“Then I have lived as my fathers in life, and shall live with their glory in death!” said Gryffyth; “and so the shadow hath passed from my soul.” Then turning round, still propped upon his elbow, he fixed his proud eye upon Aldyth, and said gravely, “Wife, pale is thy face, and gloomy thy brow; mournest thou the throne or the man?”

Aldyth cast on her wild lord a look of more terror than compassion, a look without the grief that is gentle, or the love that reveres; and answered:

“What matter to thee my thoughts or my sufferings?

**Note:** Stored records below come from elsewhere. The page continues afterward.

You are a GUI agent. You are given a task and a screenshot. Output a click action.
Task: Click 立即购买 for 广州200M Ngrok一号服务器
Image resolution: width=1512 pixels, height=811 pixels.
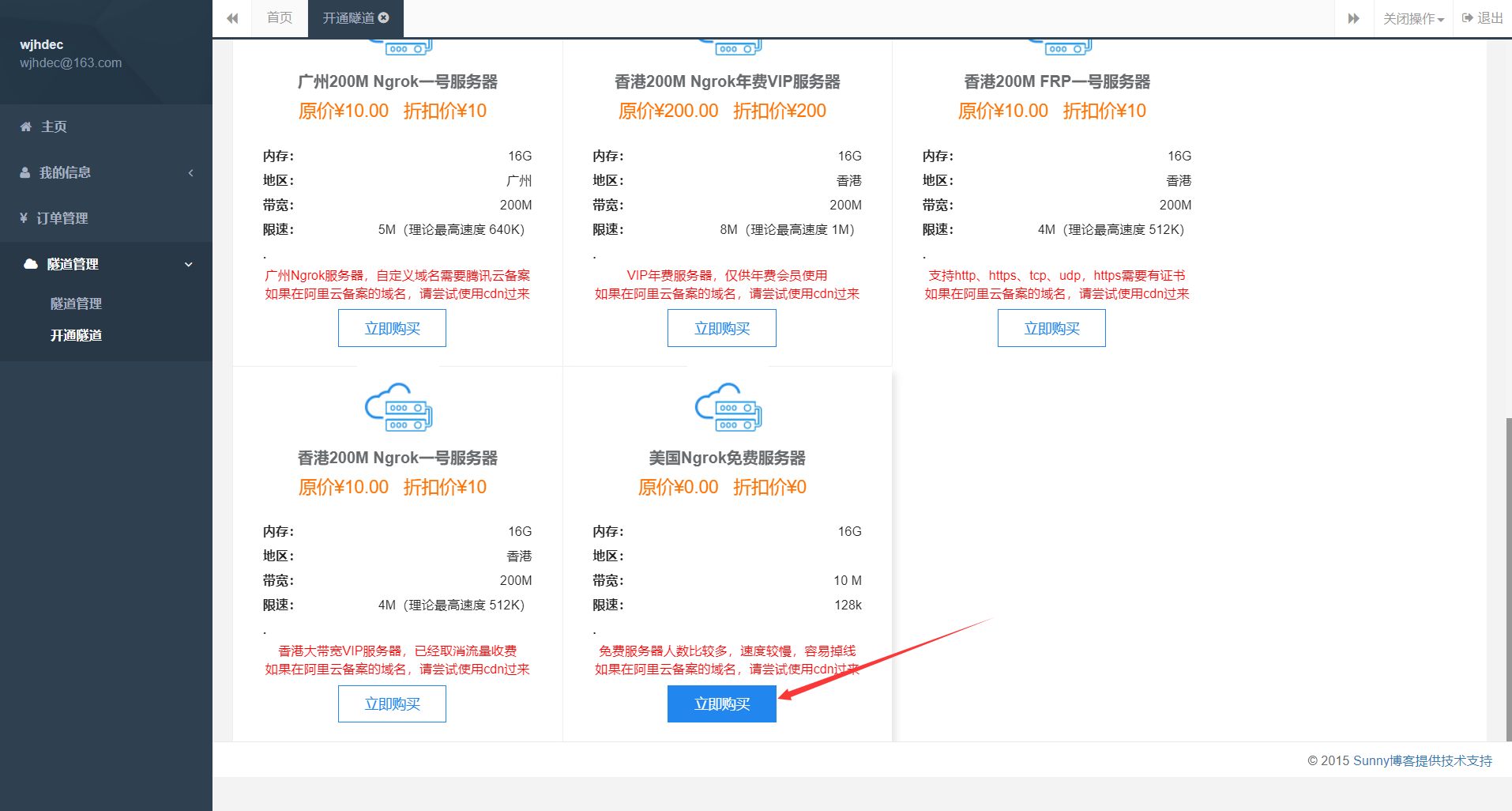tap(392, 328)
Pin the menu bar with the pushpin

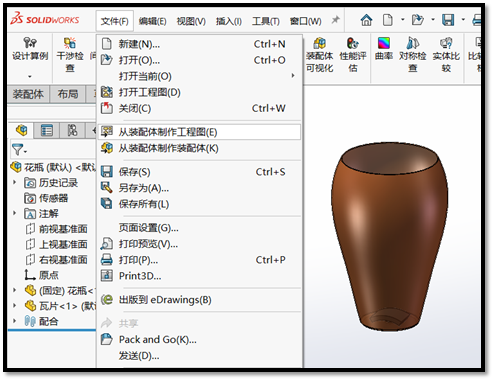click(335, 20)
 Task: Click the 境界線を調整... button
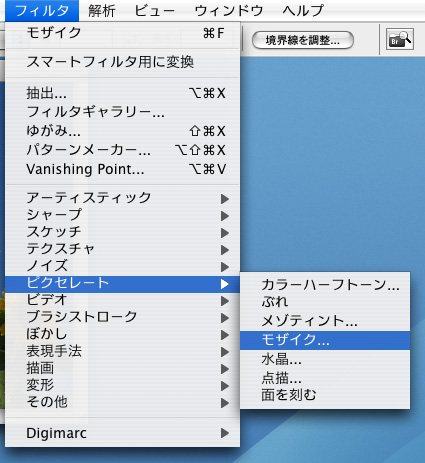click(303, 40)
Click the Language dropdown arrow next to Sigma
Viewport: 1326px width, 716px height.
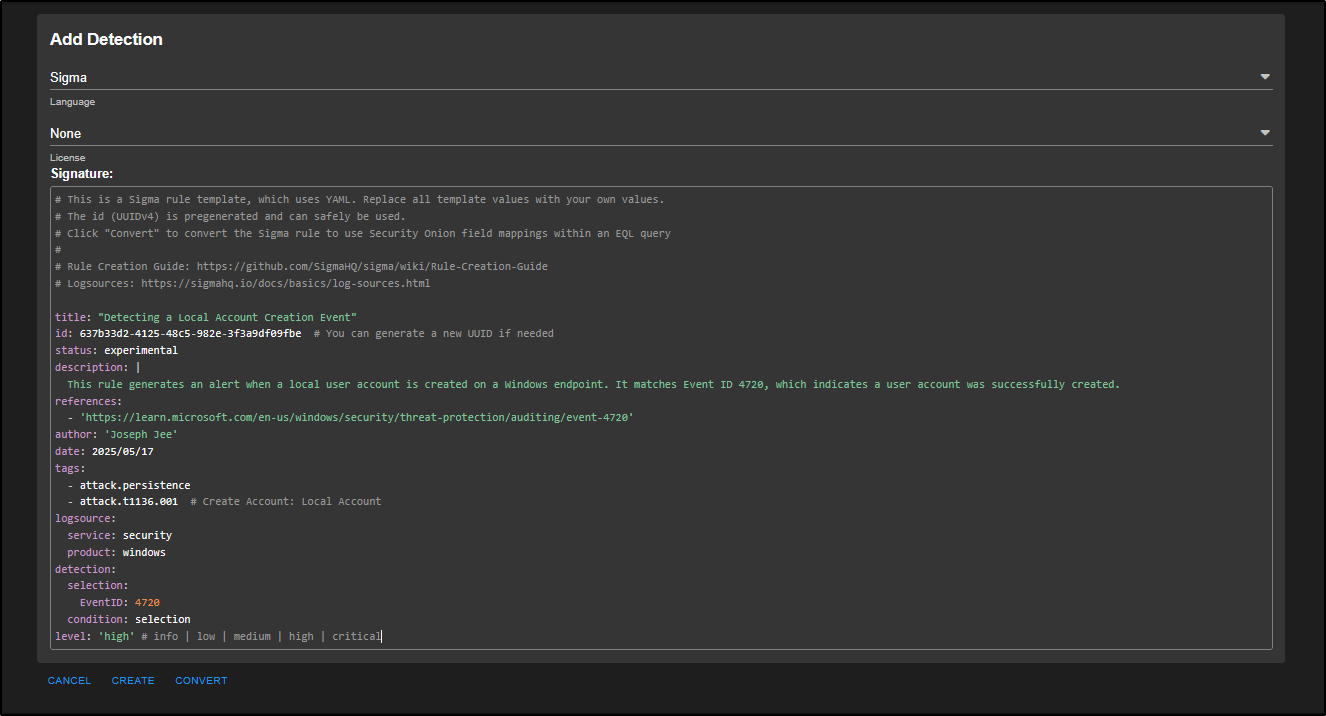click(1264, 77)
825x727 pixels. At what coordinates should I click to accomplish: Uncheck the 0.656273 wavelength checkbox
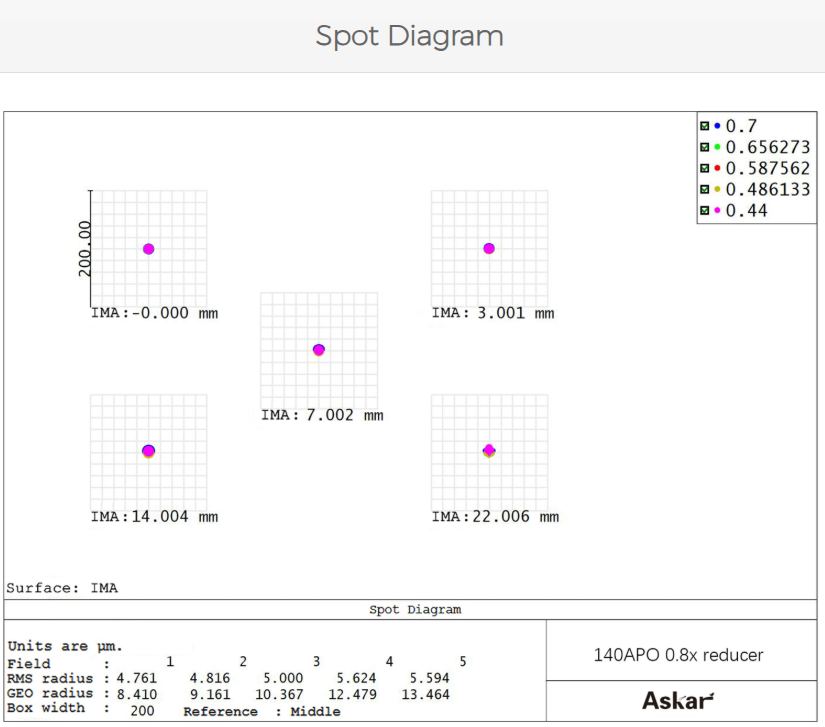(705, 147)
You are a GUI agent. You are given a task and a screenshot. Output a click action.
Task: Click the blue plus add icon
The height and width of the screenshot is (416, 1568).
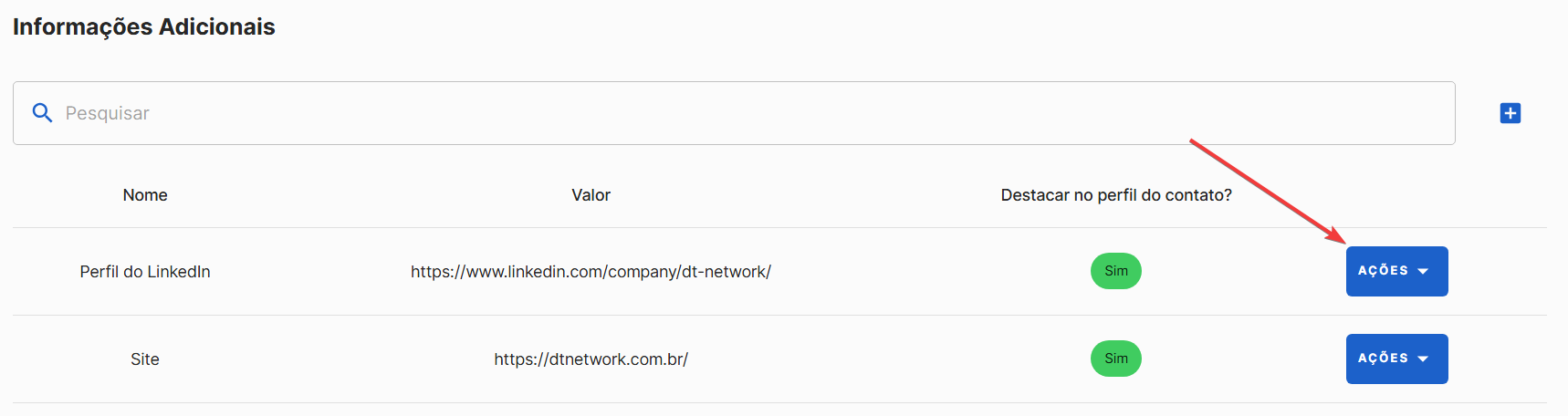(1511, 113)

The sword or the famine is the doom thou hast chosen. Listening to vain dreams from thy bard, or thine own pride as idle, thou disdainest life for us both: be it so; let us die!”

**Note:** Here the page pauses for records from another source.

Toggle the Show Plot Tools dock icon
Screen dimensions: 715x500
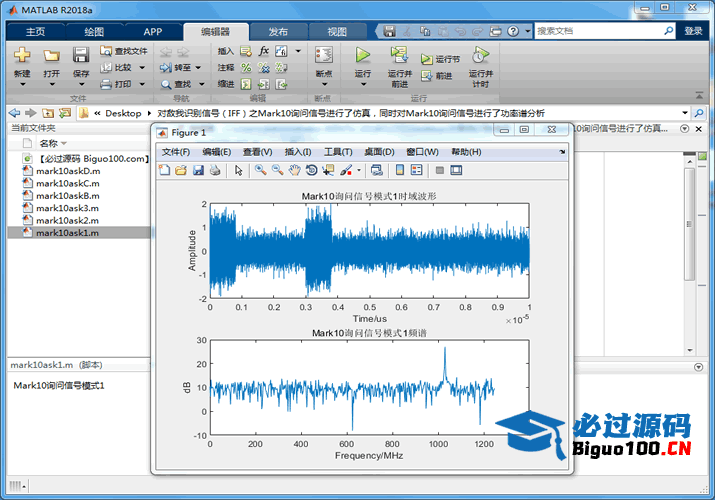[x=456, y=170]
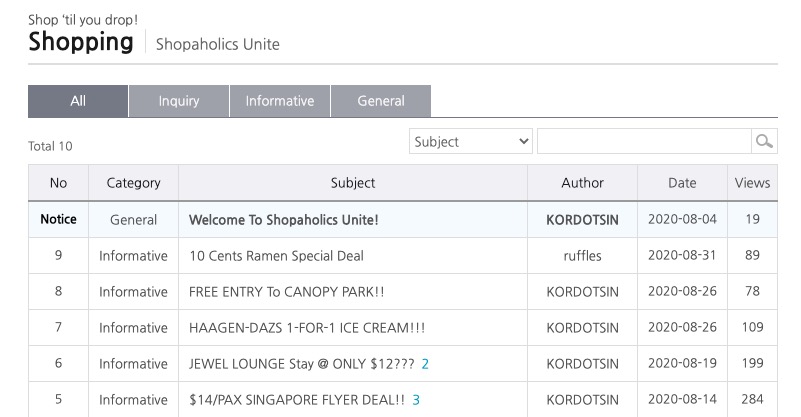
Task: Open the Subject search-type dropdown
Action: (471, 142)
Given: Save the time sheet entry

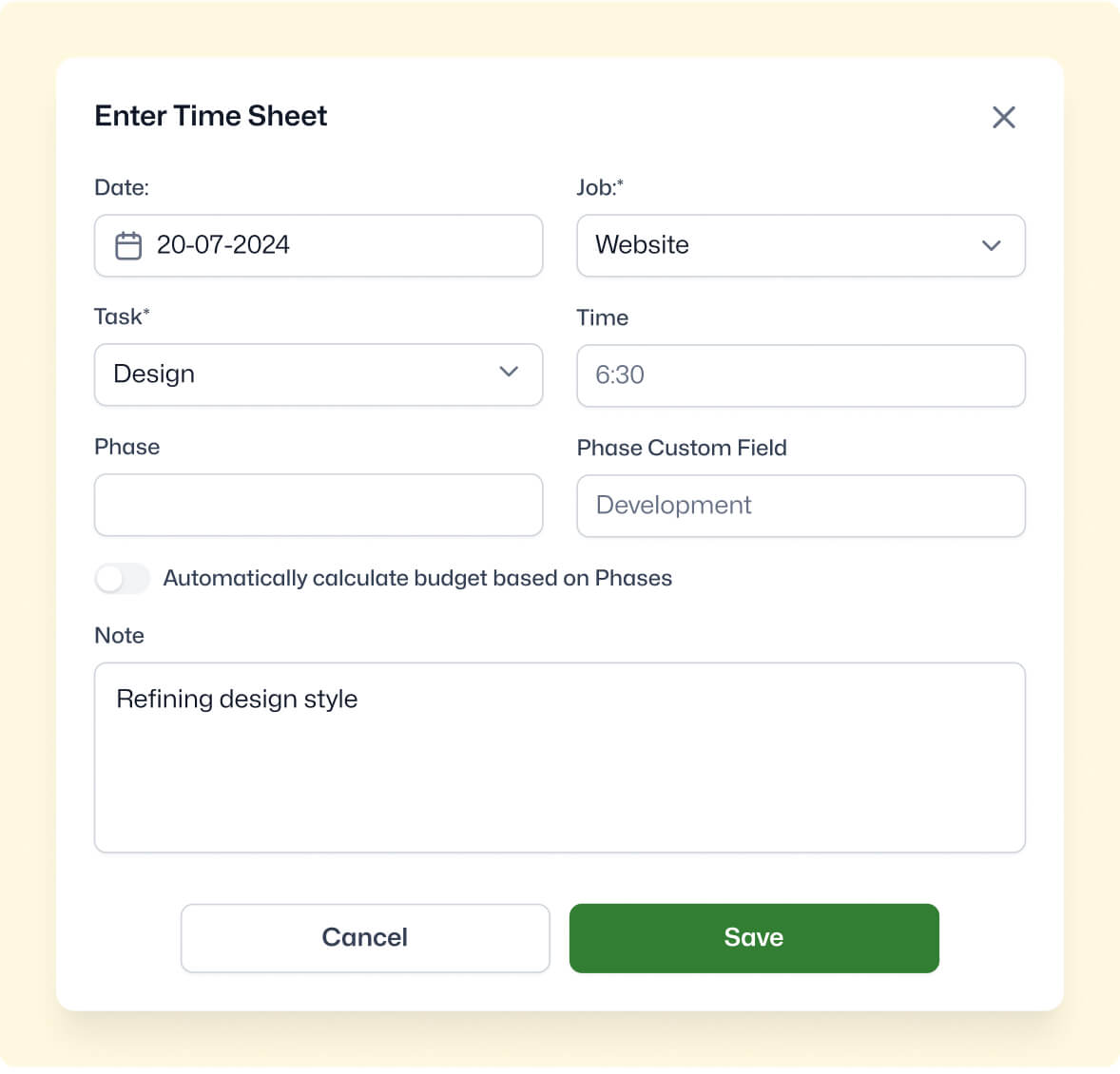Looking at the screenshot, I should 754,937.
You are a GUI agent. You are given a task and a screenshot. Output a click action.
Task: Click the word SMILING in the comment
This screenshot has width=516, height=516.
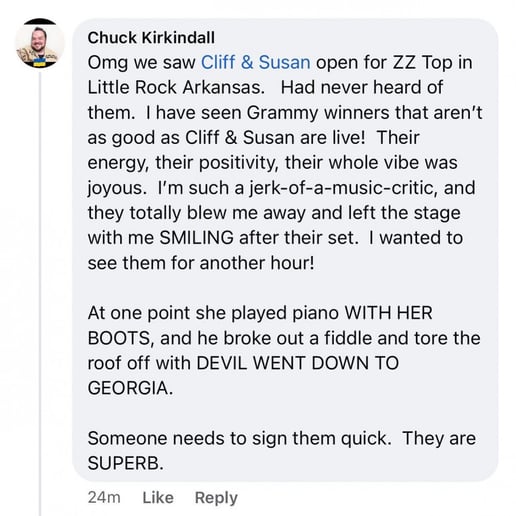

A strange blending of fondness and wrath troubled the pride on Gryffyth’s features, uncouth and half savage as they were, but still noble and kingly.

“And what terror has death, if thou lovest me?” said he.

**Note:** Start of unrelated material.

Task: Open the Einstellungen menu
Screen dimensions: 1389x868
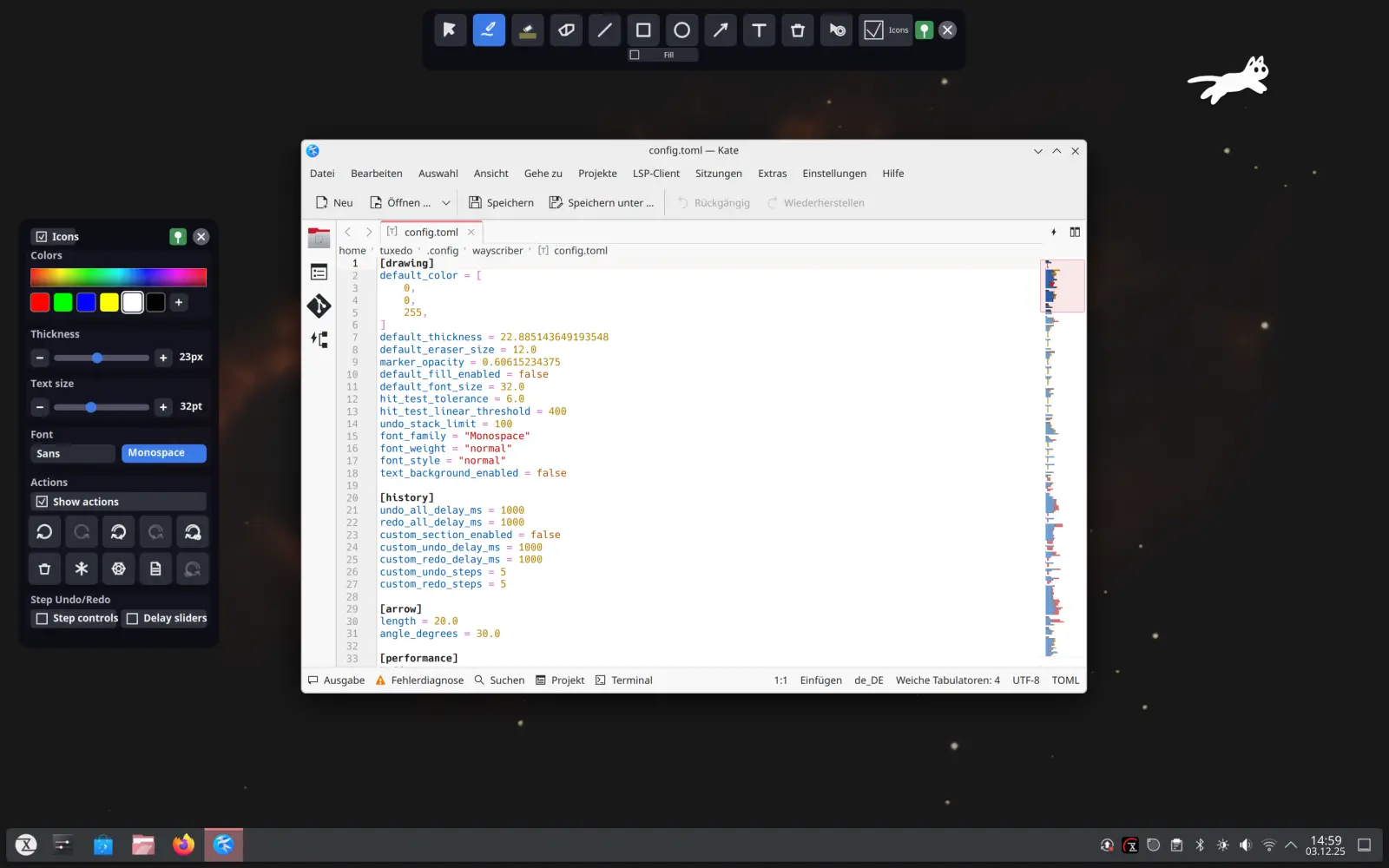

Aldyth shivered and turned aside. The unhappy King gazed hard on that face, which, despite sore trial and recent exposure to rough wind and weather, still retained the proverbial beauty of the Saxon women—but beauty without the glow of the heart, as a landscape from which sunlight has vanished; and as he gazed, at the colour went and came fitfully over his swarthy cheeks whose hue contrasted the blue of his eye and the red tawny gold of his shaggy hair.

“Thou wouldst have me,” he said at length, “send to Harold thy countryman; thou wouldst have me, me—rightful lord of all Britain—beg for mercy, and sue for life. Ah, traitress, and child of robber-sires, fair as Rowena art thou, but no Vortimer am I! Thou turnest in loathing from the lord whose marriage-gift was a crown; and the sleek form of thy Saxon Harold rises up through the clouds of the carnage.”

All the fierce and dangerous jealousy of man’s most human passion—when man loves and hates in a breath—trembled in the Cymrian’s voice, and fired his troubled eye; for Aldyth’s pale cheek blushed like the rose, but she folded her arms haughtily on her breast, and made no reply.

“No,” said Gryffyth, grinding teeth, white [169] and strong as those of a young hound. “No, Harold in vain sent me the casket; the jewel was gone. In vain thy form returned to my side; thy heart was away with thy captor: and not to save my life (were I so base as to seek it), but to see once more the face of him to whom this cold hand, in whose veins no pulse answers my own, had been given, if thy House had consulted its daughter, wouldst thou have me crouch like a lashed dog at the feet of my foe! Oh Shame! shame! shame! Oh worst perfidy of all! Oh sharp—sharper than Saxon sword or serpent’s tooth, is—is—”

Tears gushed to those fierce eyes, and the proud King dared not trust to his voice.